I can't believe I can even start being unable to recall
about my precious anime =/
This truly frightens me to no end.
I guess I'd better start sleeping at the right
times again soon before I wake up one day
and wonder who I am.

As for the other boundary(ies),
it feels like I've been living in some korean drama lately,
so it's definitely time to wake up and
remind myself why I'm here today.
I hate being misunderstood,
but I guess people's perceptions have a tendency to run.
And to fix those misconceptions,
I have to be more sure of myself.
If anything, I'm glad there are wake-up calls 
for me when I need them.

I could hate whatever's happening right now,
the awkwardness of some situations are killing me,
but it's still hard to ignore that bright light
that's casting whatever shadows of doubt on me.
And so instead, I'll use that light to guide me.
Back to where I belong.

Friday, June 10, 2011

.:: It's nice to know we're still staring at the same skies ::.

Mood:
Back at home again and everything feels like
its fallen back into place. :)

Grandma's helping me alter the length of my dress
for graduation (still can't believe I'm actually going to
wear a dress.) -- I guess that adds to my list of first-times in college.

First of all,
Happy Birthday to Nakaya! :)
お誕生日おめでとう!
Can't believe it's nearly three years since I've first
met him. Time passes sooo fast!
I hope you have a wonderful birthday :)
Actually woke up from a really nice dream today.
Well, by nice, I didn't mean the type of dream
where everything happens exactly the way you want it.
It was one of those dreams with a complete story-line,
another gift from God to write out.
But before that one was one that has been repeating
for quite some time and I was quite surprised
to find something that could come quite close to
it when I was randomly looking through deviantart.
Credits to the respected artist.


It'll be our little secret. Just Me and God. :)
And now I guess since I missed Mechanics today,
I'd best start working on it.
Wonder if I work on it hard enough,
the answers might appear in my dreams? =D

Wednesday, June 8, 2011

.:: Another reason why I love the rain is because you can stand under it and no one knows whether those tears are really yours. ::.

Mood: 
Looking forward to some things and wishing 
others would pass more slowly. 
And then after that, wishing that 
I wouldn't need to wish for anything right now
because everything I could possibly need is already right here.
Apparently, some part of me thinks differently.

AS is over.
What seemed like something that was still coming
was done and over with before I realized it.
And here I am, still waiting for the post-AS symptoms
to come into effect, but nothing seems to be happening.
I never thought I could actually get used to exams,
the butterflies in my tummy seemed to be always
ready to come out of their cocoons before exams.
I mean, sure, I did get freaked out as usual, minutes
before entering the exam hall and every now and then,
but that was about it.
Which is weird, considering how nervous I was before trials,
but I guess that's that and since it's already over,
it doesn't really matter anymore.

So much has happened since the last time I posted
and it seems like every time I look back in time,
I see so many wonderful memories and
yet, equally sad feelings weighed alongside the happy ones.
Third semester is coming and just like how the second
semester flew past, I have a feeling the clock will be
ticking much faster from here on.
Things have changed, feelings have changed,
people have changed.
I have changed.

I imagine myself years ago and the me right now,
and although a lot of things have stayed the same,
plenty of things have changed.
"The Me that I am now, could I possibly reflect
all of those days in these small eyes of mine?"

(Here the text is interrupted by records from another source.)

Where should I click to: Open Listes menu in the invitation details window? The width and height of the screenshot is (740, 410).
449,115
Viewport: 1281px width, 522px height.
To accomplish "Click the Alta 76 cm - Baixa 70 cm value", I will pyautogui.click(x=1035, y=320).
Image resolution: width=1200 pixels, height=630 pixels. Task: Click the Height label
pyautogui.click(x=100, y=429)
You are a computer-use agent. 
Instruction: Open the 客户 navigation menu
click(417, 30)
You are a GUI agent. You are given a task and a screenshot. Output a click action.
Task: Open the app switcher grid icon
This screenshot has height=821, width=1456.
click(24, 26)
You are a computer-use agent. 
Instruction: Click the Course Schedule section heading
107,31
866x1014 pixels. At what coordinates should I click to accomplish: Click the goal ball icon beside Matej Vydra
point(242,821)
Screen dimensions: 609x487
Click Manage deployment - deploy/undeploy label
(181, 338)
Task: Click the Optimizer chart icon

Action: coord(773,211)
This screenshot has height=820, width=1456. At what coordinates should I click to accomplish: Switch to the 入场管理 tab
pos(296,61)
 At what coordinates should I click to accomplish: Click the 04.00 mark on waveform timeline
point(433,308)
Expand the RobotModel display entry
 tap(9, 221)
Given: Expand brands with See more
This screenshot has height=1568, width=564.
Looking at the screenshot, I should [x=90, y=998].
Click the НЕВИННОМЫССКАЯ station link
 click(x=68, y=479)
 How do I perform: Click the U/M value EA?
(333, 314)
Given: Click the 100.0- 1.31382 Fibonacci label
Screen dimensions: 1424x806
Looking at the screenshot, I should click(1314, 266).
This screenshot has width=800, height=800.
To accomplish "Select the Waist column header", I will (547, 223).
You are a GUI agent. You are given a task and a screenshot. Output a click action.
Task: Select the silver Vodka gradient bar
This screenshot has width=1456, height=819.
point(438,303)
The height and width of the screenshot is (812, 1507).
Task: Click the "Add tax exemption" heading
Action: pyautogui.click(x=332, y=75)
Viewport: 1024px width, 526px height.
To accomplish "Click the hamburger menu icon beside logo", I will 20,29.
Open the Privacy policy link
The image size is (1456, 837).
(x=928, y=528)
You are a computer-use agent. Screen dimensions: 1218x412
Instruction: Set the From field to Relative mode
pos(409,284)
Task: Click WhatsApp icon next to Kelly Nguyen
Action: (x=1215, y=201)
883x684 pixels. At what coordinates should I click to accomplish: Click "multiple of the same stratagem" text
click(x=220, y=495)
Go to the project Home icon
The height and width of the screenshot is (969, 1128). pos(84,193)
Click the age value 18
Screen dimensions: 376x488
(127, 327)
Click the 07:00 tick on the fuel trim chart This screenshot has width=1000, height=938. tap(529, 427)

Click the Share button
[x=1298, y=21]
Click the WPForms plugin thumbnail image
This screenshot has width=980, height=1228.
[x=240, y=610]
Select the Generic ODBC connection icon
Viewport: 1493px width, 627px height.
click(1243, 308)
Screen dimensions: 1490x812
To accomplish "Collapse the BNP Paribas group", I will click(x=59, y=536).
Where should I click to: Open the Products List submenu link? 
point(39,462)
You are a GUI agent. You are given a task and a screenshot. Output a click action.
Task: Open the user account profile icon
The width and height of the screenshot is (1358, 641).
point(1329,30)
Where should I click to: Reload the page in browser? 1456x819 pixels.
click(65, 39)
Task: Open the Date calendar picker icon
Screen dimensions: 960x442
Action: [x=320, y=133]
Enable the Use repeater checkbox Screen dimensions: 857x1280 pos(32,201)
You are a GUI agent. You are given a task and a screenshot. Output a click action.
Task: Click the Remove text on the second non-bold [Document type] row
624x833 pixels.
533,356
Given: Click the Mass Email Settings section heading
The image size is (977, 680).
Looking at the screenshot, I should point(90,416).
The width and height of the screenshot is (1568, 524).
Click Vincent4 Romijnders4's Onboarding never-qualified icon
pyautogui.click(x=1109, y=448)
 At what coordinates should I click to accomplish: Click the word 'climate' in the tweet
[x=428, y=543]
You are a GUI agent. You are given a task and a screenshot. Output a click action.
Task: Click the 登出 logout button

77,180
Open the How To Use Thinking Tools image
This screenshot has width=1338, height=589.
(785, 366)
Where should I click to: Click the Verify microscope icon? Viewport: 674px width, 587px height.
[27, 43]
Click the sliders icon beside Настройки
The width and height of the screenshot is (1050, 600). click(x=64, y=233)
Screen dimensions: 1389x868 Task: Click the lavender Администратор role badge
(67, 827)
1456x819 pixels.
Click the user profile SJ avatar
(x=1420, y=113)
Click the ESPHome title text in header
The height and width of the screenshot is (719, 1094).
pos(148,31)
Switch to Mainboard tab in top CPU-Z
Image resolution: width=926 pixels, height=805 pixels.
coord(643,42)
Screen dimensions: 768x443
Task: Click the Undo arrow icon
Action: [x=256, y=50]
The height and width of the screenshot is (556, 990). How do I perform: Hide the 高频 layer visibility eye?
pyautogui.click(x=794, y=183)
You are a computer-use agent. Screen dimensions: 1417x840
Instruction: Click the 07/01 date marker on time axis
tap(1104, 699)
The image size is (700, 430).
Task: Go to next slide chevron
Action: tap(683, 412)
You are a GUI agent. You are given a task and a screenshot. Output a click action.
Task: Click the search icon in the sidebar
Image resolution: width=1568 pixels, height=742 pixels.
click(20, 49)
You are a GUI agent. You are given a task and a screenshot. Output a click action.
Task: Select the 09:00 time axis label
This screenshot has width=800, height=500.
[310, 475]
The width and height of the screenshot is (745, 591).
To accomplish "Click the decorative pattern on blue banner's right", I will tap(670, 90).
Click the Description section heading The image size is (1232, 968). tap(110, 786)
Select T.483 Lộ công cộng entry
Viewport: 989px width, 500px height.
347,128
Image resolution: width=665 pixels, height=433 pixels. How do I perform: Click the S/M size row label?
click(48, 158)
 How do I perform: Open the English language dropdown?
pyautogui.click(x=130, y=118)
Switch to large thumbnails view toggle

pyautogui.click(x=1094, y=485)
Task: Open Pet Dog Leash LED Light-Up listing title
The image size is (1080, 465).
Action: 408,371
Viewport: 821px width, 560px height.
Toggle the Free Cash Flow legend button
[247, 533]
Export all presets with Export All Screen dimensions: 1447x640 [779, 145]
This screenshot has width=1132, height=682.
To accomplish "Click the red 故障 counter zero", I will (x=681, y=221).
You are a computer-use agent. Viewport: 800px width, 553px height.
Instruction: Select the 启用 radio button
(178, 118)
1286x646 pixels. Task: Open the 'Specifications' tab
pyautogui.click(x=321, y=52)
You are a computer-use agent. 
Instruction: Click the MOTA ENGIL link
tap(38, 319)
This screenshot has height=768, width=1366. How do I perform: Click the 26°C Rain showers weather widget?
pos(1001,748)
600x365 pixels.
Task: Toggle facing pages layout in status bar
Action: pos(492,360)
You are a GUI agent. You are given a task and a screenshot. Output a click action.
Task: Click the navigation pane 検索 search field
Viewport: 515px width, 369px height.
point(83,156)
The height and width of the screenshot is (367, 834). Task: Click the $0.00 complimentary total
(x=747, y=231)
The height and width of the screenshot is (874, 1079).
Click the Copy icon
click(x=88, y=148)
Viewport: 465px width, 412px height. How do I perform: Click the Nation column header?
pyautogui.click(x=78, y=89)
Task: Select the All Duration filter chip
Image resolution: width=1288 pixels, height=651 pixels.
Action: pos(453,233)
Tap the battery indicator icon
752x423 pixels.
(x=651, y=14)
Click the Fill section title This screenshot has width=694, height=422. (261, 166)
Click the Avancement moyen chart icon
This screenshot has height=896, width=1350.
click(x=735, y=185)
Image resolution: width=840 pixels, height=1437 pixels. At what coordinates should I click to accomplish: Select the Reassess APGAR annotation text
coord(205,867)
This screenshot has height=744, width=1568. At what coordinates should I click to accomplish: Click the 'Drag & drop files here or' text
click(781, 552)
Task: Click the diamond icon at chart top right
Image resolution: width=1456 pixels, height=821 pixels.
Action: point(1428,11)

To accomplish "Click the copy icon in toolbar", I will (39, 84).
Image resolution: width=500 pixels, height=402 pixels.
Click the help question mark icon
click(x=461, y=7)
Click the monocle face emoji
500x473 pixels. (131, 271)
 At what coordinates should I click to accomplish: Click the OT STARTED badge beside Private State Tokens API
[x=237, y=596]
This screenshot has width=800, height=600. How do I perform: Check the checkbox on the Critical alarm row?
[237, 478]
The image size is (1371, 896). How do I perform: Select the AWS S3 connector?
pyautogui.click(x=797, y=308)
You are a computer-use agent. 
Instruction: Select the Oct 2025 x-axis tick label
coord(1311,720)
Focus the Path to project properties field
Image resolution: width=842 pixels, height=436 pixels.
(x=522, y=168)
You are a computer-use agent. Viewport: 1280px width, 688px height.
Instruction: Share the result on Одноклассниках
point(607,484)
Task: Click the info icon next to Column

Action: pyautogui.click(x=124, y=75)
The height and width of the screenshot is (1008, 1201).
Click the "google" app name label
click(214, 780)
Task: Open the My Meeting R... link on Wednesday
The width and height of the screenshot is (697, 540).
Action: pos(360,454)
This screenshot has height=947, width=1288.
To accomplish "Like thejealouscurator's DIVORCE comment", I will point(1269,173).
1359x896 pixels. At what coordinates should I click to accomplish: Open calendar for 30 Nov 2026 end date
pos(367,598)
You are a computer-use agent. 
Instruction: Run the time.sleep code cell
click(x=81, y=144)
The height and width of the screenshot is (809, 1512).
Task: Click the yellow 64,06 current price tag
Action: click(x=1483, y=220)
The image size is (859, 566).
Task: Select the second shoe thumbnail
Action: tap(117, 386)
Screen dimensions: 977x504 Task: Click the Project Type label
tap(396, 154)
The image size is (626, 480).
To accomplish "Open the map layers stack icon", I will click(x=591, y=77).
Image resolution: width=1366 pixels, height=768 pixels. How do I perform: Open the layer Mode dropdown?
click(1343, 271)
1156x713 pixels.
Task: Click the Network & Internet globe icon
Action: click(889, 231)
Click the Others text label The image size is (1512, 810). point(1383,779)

My story has definitely been written 
with a different pen once college started.
So many new experiences, so many first-times.
And so many loved ones.
Ones I will miss dearly when the time comes.
Ones that I must learn to let go when the time comes
yet hold dear forever in my heart.
I guess all these moody thoughts arose because
graduation night is just next Monday.
It's not like we're really graduating, but still.

I guess when the time comes,
I'll just go stand under the rain.



And then no one will be able to tell whose tears those are.